--- TEXT EXTRACT ---

Extremely variable performance with the JIT

Hi,

I’ve been tearing my hair out with some very wierd performance problems which I’m currently blaming on the JIT and was hoping was that someone might be able to shine some light on things.

Our Moviestorm application uses JOGL to render fairly complex scenes. We’re using shaders, our character models are pretty rich and there’s a lot of math to handle the animations and kinematics. The net result is that both the GPU and the CPU are pretty busy.

We’ve done various performance improvements recently (with much help from the wonderful NetBeans profiler) but kept coming across runs where the framerates varied wildly: one benchmark is a crowd scene with 20 characters varies from 4fps to 26fps!!

I currently suspect the JIT for several reasons:
() Setting the CompileThreshold really high mostly forces the framerate to be very low
(
) Choosing -server over -client with the same CompileThreshold gives 26fps vs 22fps
() Choosing JDK6 vs JDK5 gives 26fps vs 24fps
(
) Long load times frequently seem to result in low framerate

So I’m trying to get a handle on this - for our app we really need to guarantee that the user will see the high framerate - restarting it when it’s stuck in low is not an option.

--- ENTRIES ---

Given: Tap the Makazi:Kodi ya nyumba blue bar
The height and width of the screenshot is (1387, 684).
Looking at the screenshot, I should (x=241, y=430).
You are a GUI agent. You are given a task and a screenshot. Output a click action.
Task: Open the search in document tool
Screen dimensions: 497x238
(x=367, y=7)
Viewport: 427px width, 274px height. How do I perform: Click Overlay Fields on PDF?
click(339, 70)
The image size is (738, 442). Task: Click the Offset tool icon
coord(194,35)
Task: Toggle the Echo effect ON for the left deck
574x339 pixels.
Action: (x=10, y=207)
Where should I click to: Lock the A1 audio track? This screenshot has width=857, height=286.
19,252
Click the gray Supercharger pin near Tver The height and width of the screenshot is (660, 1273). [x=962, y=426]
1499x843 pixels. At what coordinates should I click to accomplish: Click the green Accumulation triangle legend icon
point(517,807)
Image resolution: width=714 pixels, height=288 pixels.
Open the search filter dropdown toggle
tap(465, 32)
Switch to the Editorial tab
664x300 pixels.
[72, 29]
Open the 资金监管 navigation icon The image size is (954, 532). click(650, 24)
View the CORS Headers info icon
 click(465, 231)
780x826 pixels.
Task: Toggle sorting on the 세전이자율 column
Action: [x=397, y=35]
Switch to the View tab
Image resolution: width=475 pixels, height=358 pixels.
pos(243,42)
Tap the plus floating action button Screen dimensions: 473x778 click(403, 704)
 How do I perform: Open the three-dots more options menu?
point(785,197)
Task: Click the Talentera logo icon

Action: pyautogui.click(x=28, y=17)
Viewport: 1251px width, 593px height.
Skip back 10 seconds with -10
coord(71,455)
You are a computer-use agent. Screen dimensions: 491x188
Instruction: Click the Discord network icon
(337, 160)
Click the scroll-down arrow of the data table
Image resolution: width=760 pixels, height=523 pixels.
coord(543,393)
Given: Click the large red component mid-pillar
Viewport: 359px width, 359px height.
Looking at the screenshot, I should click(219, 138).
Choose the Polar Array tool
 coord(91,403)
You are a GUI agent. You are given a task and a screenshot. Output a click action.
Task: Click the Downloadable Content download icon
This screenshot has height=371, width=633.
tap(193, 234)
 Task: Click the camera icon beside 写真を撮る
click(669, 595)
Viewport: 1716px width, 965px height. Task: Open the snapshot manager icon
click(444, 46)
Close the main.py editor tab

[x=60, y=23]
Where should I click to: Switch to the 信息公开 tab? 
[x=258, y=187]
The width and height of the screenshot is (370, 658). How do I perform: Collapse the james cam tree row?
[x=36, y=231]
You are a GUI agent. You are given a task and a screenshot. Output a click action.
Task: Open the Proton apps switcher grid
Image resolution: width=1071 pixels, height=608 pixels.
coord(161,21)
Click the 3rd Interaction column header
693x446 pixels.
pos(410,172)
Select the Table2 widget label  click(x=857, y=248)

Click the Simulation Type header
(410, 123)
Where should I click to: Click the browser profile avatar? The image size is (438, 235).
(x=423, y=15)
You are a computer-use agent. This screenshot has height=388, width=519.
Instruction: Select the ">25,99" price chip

---

In the forum post about variable JIT performance, what framerate range does the crowd-scene benchmark with 20 characters vary across?

- TASK SOLUTION: It varies from 4fps to 26fps.